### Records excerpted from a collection
# # #

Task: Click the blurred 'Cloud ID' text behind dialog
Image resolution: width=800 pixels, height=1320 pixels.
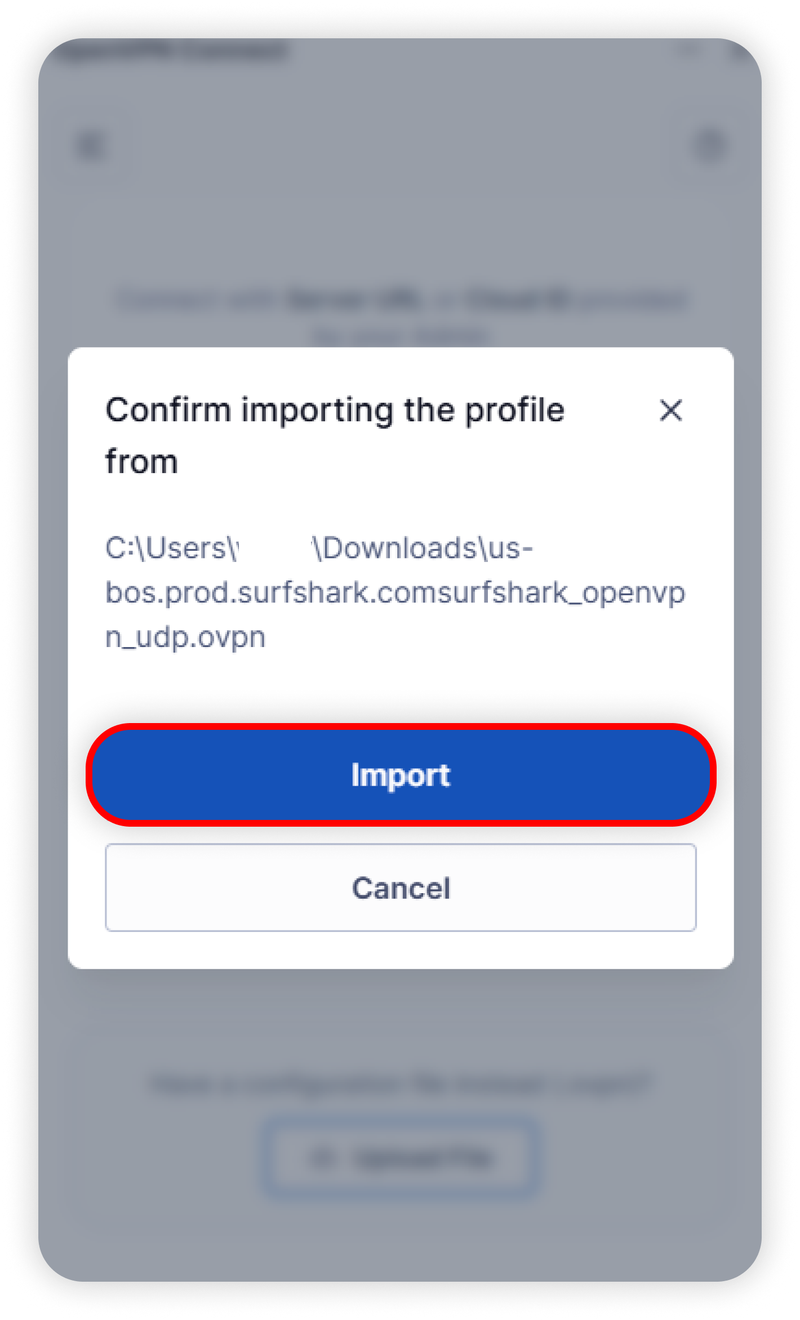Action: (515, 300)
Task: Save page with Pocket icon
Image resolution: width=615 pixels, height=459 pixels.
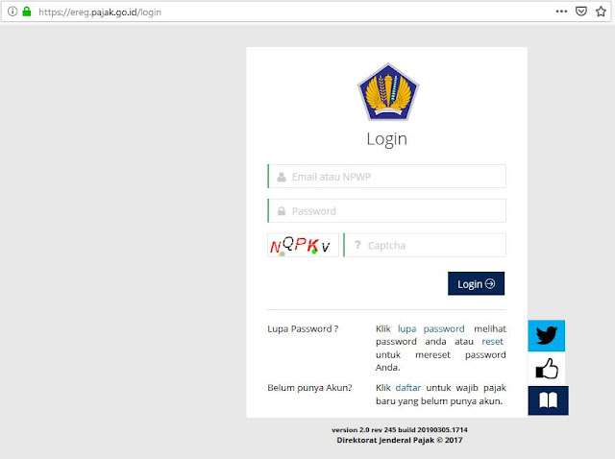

# # #

### EXERCISE PROMPT
Give the number of lines in the data that contain the word "Task", and add no other text.

### EXERCISE ANSWER
2